В конце каждого выпуска «I'm Human» вы спрашивали у героя: «Какой вы человек?». А какой вы?
— Я счастливый человек, однозначно. Сильный человек, эмоциональный. Во многом как ребенок. Я человек, который многие вещи перерос и перезрел, и хорошо, что так произошло. Во многих вещах я уже не вижу ценности. Я человек, которого очень сложно удивить, если честно. Я жесткий человек, обидчивый. Меня могут какие-то вещи сильно ранить, потом я их тяжело переживаю. Коммуникабельный человек. Я с одной стороны категоричная, с другой стороны люблю находить всем и всему объяснения и оправдания. Я человек, который умеет любить очень сильно. Прямо бесконечно сильно. Я женщина, которая может умереть за мужчину. За любовь, за мужчину, за детей, такая «отвага» во мне есть.
Быть Человеком – это…
— Мои герои в «I'm Human» всегда классно отвечали. «Это не скурвиться» — потому что герой жил в такой среде, где это слово не просто плохое, а имеет ключевое значение. Кто-то говорил «быть собой», потому что мои герои – это люди, которые не могли уже ничего изменить в себе, и они могли принять себя только такими, какие они есть. Быть человеком — это не уничтожать другого человека, не отравлять жизнь, не относиться к другому человеку, созданию Божьему, как к какому-то моменту, который можно использовать и выкинуть. Человек должен видеть ценность, целую вселенную в себе и в других.
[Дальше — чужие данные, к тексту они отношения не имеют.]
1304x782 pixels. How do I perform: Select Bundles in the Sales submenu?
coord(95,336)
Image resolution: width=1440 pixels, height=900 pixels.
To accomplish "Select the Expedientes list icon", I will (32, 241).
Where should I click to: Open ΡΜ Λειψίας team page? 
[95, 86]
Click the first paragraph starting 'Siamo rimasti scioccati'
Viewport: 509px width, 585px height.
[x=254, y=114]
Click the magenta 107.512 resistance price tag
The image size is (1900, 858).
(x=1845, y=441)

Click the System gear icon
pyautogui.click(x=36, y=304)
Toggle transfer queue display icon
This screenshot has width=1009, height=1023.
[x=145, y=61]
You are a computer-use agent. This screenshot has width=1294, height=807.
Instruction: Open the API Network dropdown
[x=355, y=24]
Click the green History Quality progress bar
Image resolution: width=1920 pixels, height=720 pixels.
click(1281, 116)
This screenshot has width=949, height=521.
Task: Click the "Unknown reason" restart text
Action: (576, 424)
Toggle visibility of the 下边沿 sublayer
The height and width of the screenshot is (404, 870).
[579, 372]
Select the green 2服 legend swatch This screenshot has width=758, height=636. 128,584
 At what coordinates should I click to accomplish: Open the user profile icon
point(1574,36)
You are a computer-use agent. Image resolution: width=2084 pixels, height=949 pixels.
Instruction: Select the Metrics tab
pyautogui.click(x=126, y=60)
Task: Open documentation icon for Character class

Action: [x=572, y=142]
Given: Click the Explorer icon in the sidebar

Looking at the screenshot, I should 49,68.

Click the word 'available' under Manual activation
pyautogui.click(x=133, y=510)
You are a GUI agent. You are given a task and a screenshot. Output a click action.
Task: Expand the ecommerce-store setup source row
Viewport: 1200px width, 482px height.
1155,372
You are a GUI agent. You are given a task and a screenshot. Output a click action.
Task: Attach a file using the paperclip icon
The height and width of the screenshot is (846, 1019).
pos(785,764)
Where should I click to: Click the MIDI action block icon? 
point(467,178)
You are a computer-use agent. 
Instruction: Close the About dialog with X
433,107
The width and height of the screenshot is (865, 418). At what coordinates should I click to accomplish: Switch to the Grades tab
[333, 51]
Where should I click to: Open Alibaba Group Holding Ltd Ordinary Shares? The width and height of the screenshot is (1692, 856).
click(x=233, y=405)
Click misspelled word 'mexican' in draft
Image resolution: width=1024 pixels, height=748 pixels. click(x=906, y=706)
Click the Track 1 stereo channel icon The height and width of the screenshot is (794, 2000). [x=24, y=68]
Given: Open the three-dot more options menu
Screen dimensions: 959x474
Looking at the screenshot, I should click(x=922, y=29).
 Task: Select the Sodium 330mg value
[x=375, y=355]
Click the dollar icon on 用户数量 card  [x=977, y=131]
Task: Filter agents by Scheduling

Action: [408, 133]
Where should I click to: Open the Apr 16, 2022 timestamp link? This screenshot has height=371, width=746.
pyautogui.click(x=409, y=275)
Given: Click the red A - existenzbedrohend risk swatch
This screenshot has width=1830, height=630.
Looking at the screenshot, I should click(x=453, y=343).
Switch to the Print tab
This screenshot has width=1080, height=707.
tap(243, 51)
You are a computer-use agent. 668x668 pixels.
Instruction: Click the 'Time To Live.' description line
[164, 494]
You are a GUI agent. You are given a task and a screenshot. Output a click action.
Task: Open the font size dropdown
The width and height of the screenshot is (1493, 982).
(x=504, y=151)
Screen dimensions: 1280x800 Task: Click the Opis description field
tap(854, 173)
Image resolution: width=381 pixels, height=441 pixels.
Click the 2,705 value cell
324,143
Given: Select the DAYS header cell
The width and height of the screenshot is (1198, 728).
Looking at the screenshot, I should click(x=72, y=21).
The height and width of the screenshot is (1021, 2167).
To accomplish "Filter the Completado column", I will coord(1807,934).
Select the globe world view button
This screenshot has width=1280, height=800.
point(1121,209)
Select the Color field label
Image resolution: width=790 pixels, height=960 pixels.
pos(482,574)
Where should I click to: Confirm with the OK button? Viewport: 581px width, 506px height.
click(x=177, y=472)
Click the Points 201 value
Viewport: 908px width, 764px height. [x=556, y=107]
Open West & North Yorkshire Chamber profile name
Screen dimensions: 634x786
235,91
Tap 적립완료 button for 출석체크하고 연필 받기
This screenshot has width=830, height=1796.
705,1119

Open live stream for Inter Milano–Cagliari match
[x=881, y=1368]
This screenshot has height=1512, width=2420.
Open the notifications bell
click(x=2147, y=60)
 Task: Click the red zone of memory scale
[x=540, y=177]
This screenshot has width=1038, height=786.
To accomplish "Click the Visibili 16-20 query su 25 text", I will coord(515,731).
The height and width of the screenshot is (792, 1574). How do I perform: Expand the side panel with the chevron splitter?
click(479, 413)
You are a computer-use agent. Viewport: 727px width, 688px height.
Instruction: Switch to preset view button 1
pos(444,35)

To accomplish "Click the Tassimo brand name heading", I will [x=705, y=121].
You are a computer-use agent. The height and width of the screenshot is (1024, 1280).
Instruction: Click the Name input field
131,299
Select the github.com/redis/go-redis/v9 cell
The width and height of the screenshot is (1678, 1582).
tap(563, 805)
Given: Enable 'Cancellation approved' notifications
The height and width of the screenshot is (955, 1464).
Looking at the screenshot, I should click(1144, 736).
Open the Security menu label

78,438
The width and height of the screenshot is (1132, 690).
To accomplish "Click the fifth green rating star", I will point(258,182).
Настоящий человек должен в смерти и жизни видеть ценность. Быть человеком — это созидать, сохранять, давать жизнь, ценить то, что есть рядом. Все говорят: «Человек проявляется в коллективе». Но мне интересно, если бы он был на острове один, как бы он поступил? А если бы человек остался один в городе, каким бы он стал? Я за этим всегда наблюдаю в людях — что внутри.
Все рождаются Человеком, не может никто родиться животным, комнатным растением. Все равно человек рождается Человеком, и только потом плохой опыт и слабости, потакание инстинктам делают из него иуду, убийцу, нелюдя, зверя. Но самое интересное — это выбор. Остаться человеком — это прекрасный дар, и у нас всегда есть выбор — остаться Человеком или нет. Украсть или не украсть, предать или не предать, выкинуть ребенка в туалет или не выкинуть. Всегда есть шанс. Хочешь — будь Человеком.